狐の事情

 キツネの瞳は輝いていなく、死んだ魚のような瞳をしていた。こけた頬はさらにこけ、青白く白く瞬いているように感じた。以前のような覇気はなく、すがるように話しかけてくる。


「ほんの少しでいいんだ」

 そうして、ぐいぐいと背中を押してくる。少し危険な感じがしたが、自身のプライドがキツネを怖がってどうすると語りかけて来る。

「分かった。少しだけだよ」

 キツネは上目遣いに俺を見ると、顔をひきつらせながら

「ありがとう」

 と言った。キツネが先に歩いて行く。内心ビビりながら後を付いて行く。

連れて行かれた場所は屋上だった。

夕方の太陽がぎらぎらと俺らを照らす。太陽の熱気に汗が噴き出る。かすかに青い草の匂いもする。屋上からは運動場で野球部が野太い声を上げて走っているのが見える。

「なあ、藤山君」

 急に馴れ馴れしく、藤山君と言って来た。

「実は俺、次男なんだよ。兄貴と比べられてずっと生きてきて、何をやっても誰も俺のことを認めてくれなかったんだ……」

 キツネはすがるような目で俺を見る。思わず目をそむけた。

「頑張って高校に入っても、誰も何も言ってくれない。親も気楽にやりなさいと言うばかりで認めてなんかくれない。挙句の果てには、高校でパシリまでさせられて……。みんなから見下されて……」

 キツネが「なあ」と言ってくる。

「俺のこと軽蔑しているのか?」

 キツネがまたじっと目を見つめてくる。

「まあね。便器に頭突っ込まれたし!」

 キツネは拳を振り上げると、俺をきっとにらんだ。そのままお互いに固まる。


キツネが拳を降ろした。


そして突っ伏して泣き出した。どうしたらいいのか分からず、その様子を見ている。

「行っちまえよ。さっさと消えちまえよ!」

 キツネは涙声で途切れ途切れに声を震わせながら叫ぶ。その様子を見ても、俺は何とも思わなかった。同情なんか出来なかった。自業自得だと思った。

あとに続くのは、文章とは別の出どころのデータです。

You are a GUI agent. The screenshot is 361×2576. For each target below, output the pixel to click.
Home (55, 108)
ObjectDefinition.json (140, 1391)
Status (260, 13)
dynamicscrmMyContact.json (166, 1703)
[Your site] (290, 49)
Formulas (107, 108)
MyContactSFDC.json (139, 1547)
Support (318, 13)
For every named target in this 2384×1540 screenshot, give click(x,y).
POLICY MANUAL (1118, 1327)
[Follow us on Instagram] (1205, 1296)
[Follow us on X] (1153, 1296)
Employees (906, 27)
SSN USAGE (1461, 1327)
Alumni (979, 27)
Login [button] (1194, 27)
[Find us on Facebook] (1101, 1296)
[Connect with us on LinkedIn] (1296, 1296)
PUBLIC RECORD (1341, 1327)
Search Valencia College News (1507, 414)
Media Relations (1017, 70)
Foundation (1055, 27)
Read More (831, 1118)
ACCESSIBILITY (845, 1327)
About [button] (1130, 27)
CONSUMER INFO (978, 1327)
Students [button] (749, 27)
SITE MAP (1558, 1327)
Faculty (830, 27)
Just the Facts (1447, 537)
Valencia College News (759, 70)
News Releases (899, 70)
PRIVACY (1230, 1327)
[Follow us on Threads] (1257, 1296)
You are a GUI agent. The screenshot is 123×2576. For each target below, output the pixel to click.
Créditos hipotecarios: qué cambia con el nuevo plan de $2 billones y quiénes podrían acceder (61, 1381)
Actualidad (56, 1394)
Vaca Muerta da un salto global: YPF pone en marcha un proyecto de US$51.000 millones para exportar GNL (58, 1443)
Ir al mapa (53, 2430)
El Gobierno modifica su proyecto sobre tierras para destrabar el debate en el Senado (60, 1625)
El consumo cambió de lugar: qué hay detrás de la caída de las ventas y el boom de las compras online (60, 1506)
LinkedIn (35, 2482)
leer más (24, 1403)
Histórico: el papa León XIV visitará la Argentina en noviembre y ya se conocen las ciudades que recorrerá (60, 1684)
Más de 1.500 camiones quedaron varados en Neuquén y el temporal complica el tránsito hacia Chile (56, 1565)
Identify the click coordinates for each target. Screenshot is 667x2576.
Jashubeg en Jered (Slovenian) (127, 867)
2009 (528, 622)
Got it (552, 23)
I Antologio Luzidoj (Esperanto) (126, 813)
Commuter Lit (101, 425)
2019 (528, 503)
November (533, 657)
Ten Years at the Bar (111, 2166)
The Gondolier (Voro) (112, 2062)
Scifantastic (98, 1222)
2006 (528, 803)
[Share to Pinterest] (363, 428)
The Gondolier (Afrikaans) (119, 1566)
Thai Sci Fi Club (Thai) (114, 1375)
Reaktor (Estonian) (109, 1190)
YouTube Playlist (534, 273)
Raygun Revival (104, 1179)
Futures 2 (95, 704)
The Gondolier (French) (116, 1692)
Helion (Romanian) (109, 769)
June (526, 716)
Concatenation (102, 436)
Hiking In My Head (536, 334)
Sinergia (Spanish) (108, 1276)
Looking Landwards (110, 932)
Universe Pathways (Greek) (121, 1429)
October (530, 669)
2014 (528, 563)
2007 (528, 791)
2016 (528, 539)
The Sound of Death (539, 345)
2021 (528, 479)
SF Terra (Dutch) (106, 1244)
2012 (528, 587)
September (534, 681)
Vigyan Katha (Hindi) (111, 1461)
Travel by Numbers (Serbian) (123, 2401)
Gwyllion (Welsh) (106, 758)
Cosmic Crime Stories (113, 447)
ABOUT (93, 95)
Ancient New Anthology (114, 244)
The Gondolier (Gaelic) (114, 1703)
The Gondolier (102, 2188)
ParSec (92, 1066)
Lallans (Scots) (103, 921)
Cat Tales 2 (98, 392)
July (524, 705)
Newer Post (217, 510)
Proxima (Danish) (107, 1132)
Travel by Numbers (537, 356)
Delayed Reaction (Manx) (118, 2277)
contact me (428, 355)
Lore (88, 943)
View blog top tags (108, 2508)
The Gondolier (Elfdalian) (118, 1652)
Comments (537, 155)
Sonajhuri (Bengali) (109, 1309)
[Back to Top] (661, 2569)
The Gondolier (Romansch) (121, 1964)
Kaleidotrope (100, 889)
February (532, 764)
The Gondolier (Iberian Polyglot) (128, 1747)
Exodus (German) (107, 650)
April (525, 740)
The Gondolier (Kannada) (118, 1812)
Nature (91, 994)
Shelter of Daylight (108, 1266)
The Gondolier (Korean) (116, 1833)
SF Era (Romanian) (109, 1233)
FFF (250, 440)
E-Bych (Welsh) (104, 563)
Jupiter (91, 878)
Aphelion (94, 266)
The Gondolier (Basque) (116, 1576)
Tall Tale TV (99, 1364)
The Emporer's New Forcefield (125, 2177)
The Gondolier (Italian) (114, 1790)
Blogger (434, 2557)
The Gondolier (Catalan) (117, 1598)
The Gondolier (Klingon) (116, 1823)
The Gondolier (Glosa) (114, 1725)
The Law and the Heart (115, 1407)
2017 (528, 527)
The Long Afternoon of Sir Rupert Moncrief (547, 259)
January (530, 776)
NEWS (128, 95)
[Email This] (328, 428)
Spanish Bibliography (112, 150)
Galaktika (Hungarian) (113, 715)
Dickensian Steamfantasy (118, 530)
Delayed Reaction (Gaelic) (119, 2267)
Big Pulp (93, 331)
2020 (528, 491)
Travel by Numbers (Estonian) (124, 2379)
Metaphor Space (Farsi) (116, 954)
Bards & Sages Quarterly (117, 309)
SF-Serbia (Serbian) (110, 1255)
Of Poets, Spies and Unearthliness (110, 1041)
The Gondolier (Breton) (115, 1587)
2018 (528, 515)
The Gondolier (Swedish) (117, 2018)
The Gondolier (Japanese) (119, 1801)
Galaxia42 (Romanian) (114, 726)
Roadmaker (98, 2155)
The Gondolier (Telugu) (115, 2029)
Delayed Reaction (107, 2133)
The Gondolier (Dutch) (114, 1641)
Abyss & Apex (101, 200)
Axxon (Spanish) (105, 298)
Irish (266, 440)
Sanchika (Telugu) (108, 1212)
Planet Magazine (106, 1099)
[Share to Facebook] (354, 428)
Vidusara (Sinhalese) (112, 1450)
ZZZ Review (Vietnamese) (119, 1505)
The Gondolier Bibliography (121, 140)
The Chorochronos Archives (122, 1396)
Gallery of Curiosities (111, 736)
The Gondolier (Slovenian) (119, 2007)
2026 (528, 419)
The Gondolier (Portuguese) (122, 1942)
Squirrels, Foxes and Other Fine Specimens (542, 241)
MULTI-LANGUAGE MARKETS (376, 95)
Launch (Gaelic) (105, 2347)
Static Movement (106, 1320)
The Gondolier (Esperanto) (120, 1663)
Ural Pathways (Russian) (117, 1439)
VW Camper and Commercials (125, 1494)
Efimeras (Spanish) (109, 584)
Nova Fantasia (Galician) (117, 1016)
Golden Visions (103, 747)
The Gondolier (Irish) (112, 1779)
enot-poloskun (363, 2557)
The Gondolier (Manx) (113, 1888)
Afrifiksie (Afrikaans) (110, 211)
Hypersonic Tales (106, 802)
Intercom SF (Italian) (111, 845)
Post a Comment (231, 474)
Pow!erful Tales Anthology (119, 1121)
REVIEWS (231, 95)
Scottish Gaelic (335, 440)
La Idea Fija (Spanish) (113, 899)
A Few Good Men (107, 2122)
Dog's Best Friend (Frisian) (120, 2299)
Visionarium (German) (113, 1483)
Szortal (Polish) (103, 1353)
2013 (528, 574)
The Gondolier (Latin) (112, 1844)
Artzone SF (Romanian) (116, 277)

 俺はさっさと教室に戻ろうとする。屋上から教室に繋がるドアの所に岩樹が居た。

岩樹は天を仰いで、歯をくいしばっていた。


 岩樹の目から一筋の涙がこぼれ落ちる。


岩樹のその様子を見て、俺の心がチクリと痛んだ。俺ってこんなにも嫌な人間だったんだなと少し自分自身が嫌いになった。


俺ってこんなにも黒い心を持った人間なんだっけ……もっと純粋じゃなかったっけ……


 キツネのこと、俺自身のこと、さまざまな事が頭の中を駆け巡る。弱い自分に嫌になって、思わずぎりっと歯をくいしばった。くちびるが切れて血が少し出た。


 冬休みも目前にせまった頃。親父がふと単身長野から戻って来た。